YOUR TASK: Copy out the records verbatim, from the line with "Toggle the Show only selected checkbox" up to and including the line with "tap(417, 257)".

SUPPLIED RECORDS:

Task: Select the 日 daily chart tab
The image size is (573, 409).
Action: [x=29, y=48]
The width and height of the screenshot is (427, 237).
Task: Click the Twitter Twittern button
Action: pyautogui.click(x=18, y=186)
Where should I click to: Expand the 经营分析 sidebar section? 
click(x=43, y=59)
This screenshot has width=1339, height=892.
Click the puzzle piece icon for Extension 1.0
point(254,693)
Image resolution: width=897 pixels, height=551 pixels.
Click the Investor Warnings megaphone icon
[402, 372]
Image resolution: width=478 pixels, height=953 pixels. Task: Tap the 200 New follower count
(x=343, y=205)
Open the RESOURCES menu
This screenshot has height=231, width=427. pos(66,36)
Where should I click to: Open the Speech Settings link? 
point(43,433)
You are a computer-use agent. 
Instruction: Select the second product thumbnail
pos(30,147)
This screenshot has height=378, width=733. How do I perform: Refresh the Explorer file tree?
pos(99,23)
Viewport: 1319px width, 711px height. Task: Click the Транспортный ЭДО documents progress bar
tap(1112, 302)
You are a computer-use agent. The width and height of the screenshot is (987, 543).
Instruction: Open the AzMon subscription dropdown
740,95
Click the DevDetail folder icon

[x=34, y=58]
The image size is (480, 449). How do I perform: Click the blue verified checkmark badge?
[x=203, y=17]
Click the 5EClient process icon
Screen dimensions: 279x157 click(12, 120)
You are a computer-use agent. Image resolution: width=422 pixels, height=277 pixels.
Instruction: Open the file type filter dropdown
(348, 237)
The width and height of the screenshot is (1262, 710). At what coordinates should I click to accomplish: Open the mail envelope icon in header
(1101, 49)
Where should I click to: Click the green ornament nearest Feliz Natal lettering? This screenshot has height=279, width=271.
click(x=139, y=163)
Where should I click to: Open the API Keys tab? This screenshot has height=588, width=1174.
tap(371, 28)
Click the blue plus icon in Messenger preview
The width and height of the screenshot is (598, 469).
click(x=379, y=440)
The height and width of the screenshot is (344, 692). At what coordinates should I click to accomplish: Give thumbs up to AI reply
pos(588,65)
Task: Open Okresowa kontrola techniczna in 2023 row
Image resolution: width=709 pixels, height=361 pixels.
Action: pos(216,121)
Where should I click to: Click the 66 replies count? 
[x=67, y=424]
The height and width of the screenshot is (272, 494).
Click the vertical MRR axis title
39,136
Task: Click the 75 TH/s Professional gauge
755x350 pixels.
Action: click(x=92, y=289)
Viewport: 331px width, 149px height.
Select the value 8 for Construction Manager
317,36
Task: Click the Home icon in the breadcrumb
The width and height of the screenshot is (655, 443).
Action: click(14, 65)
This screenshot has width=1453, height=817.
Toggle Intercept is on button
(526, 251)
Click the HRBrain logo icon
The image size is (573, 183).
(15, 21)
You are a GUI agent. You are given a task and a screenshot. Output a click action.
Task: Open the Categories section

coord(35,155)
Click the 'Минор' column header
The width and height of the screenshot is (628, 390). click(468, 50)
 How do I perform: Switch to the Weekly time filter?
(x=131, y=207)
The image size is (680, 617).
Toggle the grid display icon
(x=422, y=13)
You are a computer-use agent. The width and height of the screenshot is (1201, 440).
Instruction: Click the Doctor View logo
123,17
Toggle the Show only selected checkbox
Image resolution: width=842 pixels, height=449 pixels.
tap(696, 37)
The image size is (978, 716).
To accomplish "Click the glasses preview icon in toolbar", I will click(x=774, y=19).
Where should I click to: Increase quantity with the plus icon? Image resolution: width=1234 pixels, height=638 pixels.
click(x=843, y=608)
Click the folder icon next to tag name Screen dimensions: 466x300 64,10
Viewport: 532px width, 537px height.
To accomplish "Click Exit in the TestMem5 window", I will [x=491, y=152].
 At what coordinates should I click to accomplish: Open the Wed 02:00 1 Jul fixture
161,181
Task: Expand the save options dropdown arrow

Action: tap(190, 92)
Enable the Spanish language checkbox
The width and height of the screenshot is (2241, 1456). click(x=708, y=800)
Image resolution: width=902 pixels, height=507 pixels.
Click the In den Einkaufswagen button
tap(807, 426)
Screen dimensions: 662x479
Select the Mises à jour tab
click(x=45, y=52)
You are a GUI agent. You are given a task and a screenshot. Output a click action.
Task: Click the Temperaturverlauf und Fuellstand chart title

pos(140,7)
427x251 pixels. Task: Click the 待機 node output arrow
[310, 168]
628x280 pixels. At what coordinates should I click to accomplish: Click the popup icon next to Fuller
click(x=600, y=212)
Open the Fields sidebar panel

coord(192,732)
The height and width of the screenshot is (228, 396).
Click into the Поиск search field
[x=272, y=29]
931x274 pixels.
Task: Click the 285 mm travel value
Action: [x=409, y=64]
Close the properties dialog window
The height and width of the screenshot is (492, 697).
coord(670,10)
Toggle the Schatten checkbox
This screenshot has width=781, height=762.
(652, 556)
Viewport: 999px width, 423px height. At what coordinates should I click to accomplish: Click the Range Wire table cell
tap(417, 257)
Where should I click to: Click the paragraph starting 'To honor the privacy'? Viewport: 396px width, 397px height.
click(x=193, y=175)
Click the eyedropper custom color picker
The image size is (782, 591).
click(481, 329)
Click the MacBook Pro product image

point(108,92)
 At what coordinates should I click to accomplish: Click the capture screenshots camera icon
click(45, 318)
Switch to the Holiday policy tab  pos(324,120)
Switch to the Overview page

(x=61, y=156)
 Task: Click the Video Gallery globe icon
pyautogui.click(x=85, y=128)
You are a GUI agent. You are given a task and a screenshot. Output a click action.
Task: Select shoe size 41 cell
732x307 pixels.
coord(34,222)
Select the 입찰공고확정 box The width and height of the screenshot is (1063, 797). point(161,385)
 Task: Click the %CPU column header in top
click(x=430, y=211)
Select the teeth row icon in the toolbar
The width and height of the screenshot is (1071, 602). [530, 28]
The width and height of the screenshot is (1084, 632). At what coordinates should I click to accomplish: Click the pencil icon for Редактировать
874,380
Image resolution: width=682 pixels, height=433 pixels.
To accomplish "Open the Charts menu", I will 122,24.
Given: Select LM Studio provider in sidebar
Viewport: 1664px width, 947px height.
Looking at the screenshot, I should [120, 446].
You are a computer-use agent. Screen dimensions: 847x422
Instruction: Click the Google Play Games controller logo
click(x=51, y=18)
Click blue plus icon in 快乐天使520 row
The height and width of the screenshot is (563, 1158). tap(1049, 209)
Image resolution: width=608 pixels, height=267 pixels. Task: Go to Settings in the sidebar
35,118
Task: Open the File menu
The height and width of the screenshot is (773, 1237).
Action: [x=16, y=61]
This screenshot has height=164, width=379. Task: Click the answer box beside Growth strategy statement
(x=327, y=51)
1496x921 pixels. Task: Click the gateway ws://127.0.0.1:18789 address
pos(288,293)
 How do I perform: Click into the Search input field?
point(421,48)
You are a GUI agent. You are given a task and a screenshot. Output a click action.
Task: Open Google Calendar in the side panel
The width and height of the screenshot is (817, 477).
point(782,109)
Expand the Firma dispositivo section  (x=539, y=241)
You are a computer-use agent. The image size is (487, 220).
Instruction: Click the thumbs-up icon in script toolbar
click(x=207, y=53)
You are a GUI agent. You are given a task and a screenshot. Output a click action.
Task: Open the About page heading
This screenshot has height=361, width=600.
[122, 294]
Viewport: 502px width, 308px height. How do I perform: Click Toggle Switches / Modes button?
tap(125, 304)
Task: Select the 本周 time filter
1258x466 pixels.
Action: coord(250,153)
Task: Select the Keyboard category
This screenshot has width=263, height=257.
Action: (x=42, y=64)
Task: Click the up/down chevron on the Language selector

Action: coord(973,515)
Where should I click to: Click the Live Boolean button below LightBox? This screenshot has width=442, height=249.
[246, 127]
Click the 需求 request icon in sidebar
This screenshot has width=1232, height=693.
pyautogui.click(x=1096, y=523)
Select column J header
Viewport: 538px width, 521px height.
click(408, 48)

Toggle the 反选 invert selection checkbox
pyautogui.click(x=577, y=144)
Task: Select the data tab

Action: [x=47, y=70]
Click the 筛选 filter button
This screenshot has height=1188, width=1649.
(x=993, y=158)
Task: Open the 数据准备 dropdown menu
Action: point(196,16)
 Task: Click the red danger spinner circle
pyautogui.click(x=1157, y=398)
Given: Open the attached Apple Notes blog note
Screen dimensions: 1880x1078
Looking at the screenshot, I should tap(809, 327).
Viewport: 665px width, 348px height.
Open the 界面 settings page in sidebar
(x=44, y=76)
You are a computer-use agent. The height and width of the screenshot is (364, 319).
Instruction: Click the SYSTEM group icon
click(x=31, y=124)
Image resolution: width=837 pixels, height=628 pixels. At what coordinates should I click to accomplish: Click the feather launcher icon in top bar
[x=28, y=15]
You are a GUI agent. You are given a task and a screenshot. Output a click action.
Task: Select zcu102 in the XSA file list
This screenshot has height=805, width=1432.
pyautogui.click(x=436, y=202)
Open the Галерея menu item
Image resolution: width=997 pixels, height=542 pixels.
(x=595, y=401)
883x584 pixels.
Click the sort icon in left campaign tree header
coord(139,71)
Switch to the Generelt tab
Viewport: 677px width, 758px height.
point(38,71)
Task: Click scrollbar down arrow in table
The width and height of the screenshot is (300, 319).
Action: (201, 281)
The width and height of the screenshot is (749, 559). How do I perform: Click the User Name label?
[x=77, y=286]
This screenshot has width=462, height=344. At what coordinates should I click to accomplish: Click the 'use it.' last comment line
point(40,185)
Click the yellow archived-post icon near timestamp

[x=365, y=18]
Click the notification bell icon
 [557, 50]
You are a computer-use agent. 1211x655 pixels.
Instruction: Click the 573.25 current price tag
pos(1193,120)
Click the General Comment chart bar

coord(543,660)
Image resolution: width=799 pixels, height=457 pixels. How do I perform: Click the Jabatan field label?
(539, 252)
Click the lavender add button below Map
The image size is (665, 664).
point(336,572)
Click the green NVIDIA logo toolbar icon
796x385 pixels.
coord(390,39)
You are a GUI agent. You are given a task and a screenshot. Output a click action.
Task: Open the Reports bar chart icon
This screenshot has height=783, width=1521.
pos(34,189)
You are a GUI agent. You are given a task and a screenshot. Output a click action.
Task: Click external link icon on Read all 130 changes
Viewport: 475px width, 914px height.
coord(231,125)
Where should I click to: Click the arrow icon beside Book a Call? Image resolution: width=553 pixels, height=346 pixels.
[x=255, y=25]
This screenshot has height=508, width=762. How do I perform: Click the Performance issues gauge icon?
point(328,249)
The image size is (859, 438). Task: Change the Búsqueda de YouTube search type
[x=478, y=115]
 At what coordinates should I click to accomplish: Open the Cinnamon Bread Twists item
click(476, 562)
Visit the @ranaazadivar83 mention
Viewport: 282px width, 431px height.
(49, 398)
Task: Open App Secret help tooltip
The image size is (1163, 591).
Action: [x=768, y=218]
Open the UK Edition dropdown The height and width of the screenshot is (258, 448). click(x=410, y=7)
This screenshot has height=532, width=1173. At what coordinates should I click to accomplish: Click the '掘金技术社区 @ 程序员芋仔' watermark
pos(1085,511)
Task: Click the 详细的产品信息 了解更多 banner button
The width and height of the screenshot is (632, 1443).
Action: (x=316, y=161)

TASK RESULT:
Toggle the Show only selected checkbox
Image resolution: width=842 pixels, height=449 pixels.
tap(696, 37)
The image size is (978, 716).
To accomplish "Click the glasses preview icon in toolbar", I will click(x=774, y=19).
Where should I click to: Increase quantity with the plus icon? Image resolution: width=1234 pixels, height=638 pixels.
click(x=843, y=608)
Click the folder icon next to tag name Screen dimensions: 466x300 64,10
Viewport: 532px width, 537px height.
To accomplish "Click Exit in the TestMem5 window", I will [x=491, y=152].
 At what coordinates should I click to accomplish: Open the Wed 02:00 1 Jul fixture
161,181
Task: Expand the save options dropdown arrow

Action: tap(190, 92)
Enable the Spanish language checkbox
The width and height of the screenshot is (2241, 1456). click(x=708, y=800)
Image resolution: width=902 pixels, height=507 pixels.
Click the In den Einkaufswagen button
tap(807, 426)
Screen dimensions: 662x479
Select the Mises à jour tab
click(x=45, y=52)
You are a GUI agent. You are given a task and a screenshot. Output a click action.
Task: Click the Temperaturverlauf und Fuellstand chart title

pos(140,7)
427x251 pixels. Task: Click the 待機 node output arrow
[310, 168]
628x280 pixels. At what coordinates should I click to accomplish: Click the popup icon next to Fuller
click(x=600, y=212)
Open the Fields sidebar panel

coord(192,732)
The height and width of the screenshot is (228, 396).
Click into the Поиск search field
[x=272, y=29]
931x274 pixels.
Task: Click the 285 mm travel value
Action: [x=409, y=64]
Close the properties dialog window
The height and width of the screenshot is (492, 697).
coord(670,10)
Toggle the Schatten checkbox
This screenshot has width=781, height=762.
(652, 556)
Viewport: 999px width, 423px height. At what coordinates should I click to accomplish: Click the Range Wire table cell
tap(417, 257)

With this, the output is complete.